Dans ce livre, le lecteur peut trouver tous les détails des secrets et complots de la politique intérieure et extérieure du sultanat, comme les relations avec la « Principauté de neige » (le Liban), ou la république théocratique de Perse (l’Iran), ainsi que les relations mystérieuses avec l’Ennemi (Israël) et la faction d’Allah…
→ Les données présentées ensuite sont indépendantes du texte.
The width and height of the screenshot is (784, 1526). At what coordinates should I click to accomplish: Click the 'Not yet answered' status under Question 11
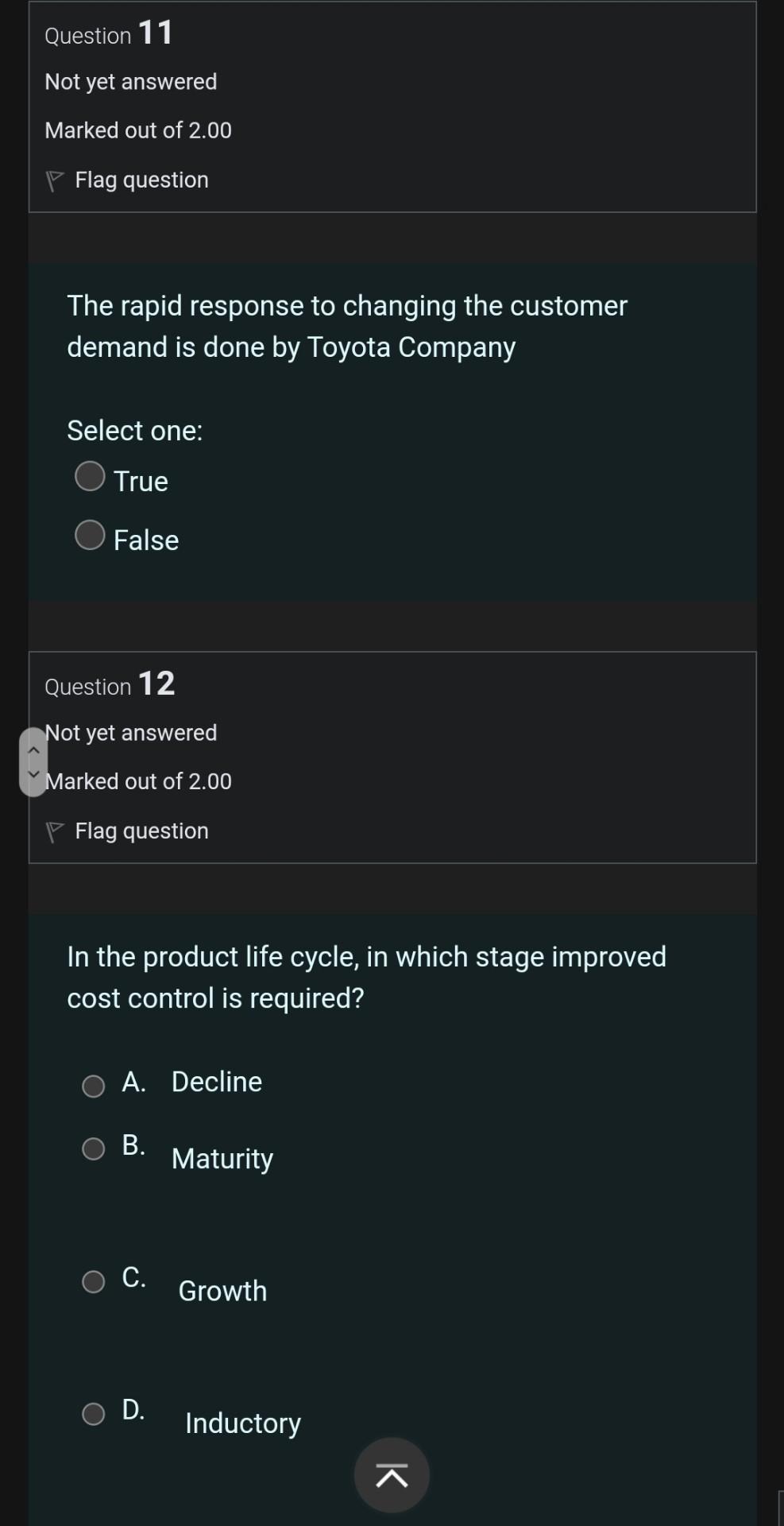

Face à l’injustice, la dictature et la corruption, et suite aux évènements du printemps arabe qui a secoué les pays des alentours, on assistera au soulèvement du peuple qui sera directement frappé en retour avec beaucoup de violence.Le narrateur, jadis protégé par le sultan, se trouve indigné et stupéfait face à la violence que le régime exerce sur les manifestants pacifiques dans les villes révoltées et notamment sa ville natale Aréthuse (Al-Rastane).

Isabelle Hausser décrit la réalité de cette révolution depuis ses débuts avec toute l’objectivité du vrai narrateur qu’elle est. Elle montre la tyrannie monstrueuse du régime qui a excellé dans la torture de son peuple, ou de ceux « qui ont voulu changer les couleurs du Sultan ».

À la lecture ce livre, on ne peut qu’exprimer indignation, colère et frustration contre ce criminel qui n’a pas hésité un seul moment à tuer son peuple avec toutes sortes d’armes, ou à employer toutes les formes de tortures inhumaines dans ses prisons. Hausser n’a pas, par ailleurs, hésité à décrire le silence criminel de l’Occident face à ces tueries. Ni à critiquer la communauté internationale pour son abandon du peuple syrien.

Ce livre écrit avec un regard extérieur, narré par un proche du régime, reflète la réalité stricte d’un vrai dictateur face à une révolution esseulée.
Au début du dix-septième chapitre, on lit : « … à l’entrée de l’automne, la rage s’empara de Mansour et de ses hommes. Leur cruauté se mua en férocité et en sadisme. Rapts et viols se multiplièrent ainsi que mutilations et tortures gratuites. Plus que jamais, Mansour voulait humilier, terroriser, anéantir. Aucun sentiment d’humanité, aucun scrupule moral ne le retenaient. »

Si Hausser a opté pour décrire les couleurs du sultan, c’est parce qu’elle était sûre que ses couleurs « s’étiraient du rouge cerise ou coquelicot vers l’andrinople, puis le carmin et le rouge sang au pourpre et au grenat, toutes ces tonalités par lesquelles passe le sang versé »… Le sang versé du peuple syrien.

Isabelle Hausser a vécu trois ans en Syrie, de 2006 à 2009. Elle est l’auteur de plusieurs romans, dont Nitchevo (prix des Libraires, 1994) et La table des enfants (prix des Lectrices de Elle, 2002). Entre récit de formation et chronique politique, Les couleurs du sultan s’inscrit dans le prolongement de Petit Seigneur (éditions de Fallois, 2010), roman allégorique qui, parallèlement à une réflexion sur la littérature et la censure dans un sultanat imaginaire, offrait déjà une évocation clinique et poétique d’une société complexe face à un despote.